Analyzing short term spatial and temporal dynamics of water presence at a basin-scale in Mexico using SAR data

• Published in: GIScience and remote sensing Vol. 57; no. 7; pp. 985 - 1004
• Main Authors: López-Caloca, Alejandra A., Tapia-Silva, Felipe Omar, López, Fernando, Pilar, Henao, Ramírez González, Aymara O., Rivera, Guadalupe
• Format: Journal Article
• Language: English
• Published: Taylor & Francis 02.10.2020; Taylor & Francis Group
• Subjects: basins; Grijalva Basin; humans; land classification; Mexico; natural capital; remote sensing; seasonal characterization; Sentinel-1; surface water; synthetic aperture radar; temporal variation; texture; texture information; water distribution; watersheds; Mexico
• ISSN: 1548-1603; 1943-7226; 1943-7226
• DOI: 10.1080/15481603.2020.1840106

The dynamic nature of continental water body covers is a main indicator of the status of this ecological capital and its trends on the land surface. With synthetic aperture radar (SAR), various water coverage processes can be identified using satellite data.
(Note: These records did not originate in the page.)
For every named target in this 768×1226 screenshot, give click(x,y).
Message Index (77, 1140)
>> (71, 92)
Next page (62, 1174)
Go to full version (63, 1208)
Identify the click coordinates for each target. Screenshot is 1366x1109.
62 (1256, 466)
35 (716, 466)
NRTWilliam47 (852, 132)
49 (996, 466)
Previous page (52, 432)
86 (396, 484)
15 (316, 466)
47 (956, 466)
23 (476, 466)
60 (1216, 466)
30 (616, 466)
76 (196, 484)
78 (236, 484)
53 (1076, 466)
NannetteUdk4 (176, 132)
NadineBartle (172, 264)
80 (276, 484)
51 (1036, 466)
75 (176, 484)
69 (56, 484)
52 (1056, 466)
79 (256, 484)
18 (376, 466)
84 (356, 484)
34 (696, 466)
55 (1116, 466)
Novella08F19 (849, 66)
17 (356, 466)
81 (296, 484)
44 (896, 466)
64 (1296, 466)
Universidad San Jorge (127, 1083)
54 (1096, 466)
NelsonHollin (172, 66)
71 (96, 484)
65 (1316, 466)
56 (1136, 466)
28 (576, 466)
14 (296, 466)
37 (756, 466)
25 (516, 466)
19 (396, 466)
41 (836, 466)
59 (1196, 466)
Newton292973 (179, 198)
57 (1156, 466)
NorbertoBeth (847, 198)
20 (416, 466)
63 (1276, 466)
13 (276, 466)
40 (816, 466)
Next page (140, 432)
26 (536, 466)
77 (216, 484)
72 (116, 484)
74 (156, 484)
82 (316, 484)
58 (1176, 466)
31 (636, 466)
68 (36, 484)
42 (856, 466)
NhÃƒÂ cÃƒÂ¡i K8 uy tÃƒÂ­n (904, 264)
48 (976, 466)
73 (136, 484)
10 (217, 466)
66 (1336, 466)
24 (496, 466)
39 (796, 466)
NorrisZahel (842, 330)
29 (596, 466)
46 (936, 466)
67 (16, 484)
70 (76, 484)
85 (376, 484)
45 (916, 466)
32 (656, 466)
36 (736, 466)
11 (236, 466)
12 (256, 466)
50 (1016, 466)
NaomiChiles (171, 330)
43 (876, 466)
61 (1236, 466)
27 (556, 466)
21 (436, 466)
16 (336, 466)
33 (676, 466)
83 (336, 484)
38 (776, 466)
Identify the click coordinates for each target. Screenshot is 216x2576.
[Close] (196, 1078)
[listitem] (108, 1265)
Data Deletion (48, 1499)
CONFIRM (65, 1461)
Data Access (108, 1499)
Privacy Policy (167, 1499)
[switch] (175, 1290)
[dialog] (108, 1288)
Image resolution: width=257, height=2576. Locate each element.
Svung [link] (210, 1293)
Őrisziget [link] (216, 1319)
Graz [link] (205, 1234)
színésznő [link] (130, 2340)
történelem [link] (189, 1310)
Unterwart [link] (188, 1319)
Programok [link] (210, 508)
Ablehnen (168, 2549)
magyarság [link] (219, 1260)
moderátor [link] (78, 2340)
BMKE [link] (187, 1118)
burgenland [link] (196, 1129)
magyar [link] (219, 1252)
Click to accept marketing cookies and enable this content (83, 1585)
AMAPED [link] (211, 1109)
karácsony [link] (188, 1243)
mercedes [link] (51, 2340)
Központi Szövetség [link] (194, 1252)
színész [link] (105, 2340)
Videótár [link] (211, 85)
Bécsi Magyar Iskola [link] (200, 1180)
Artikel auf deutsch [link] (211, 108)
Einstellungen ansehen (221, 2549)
This study proposes the use of a basin-level analysis with SAR images at a medium spatial resolution to perform a regional spatial-temporal analysis for detecting water presence. It develops a methodology to improve the separation of water bodies from other land covers by using a texture analysis, a support-vector machine classification, and the gray level co-occurrence matrix (GLCM). GLCM-mean texture parameter was found to offer sufficient texture information for separating the water class from the land class by providing a more homogeneous measurement of water bodies. The case under study is the Grijalva River Basin, Mexico, a region that requires more in-depth research so that the management of surface water coverage can be integrated with ecosystems, particularly those that are subject to intense human activity. The entire basin was mapped using a series of observations from Sentinel-1. This study produced a total of 36 water body maps with an acceptable classification accuracy of over 90% for each year studied (2016, 2017, and 2018). Water presence was also quantified, resulting in a set of maps containing regional detail, from which temporal data can be obtained on areas with water presence year-round and areas with seasonal flooding. Frequency maps with a 10-km unit cell as the spatial unit were used to detect trends and thereby identify water distribution patterns. The results show the importance of ongoing, basin-level quantifications of zones with dynamic water presence and those with stable water presence.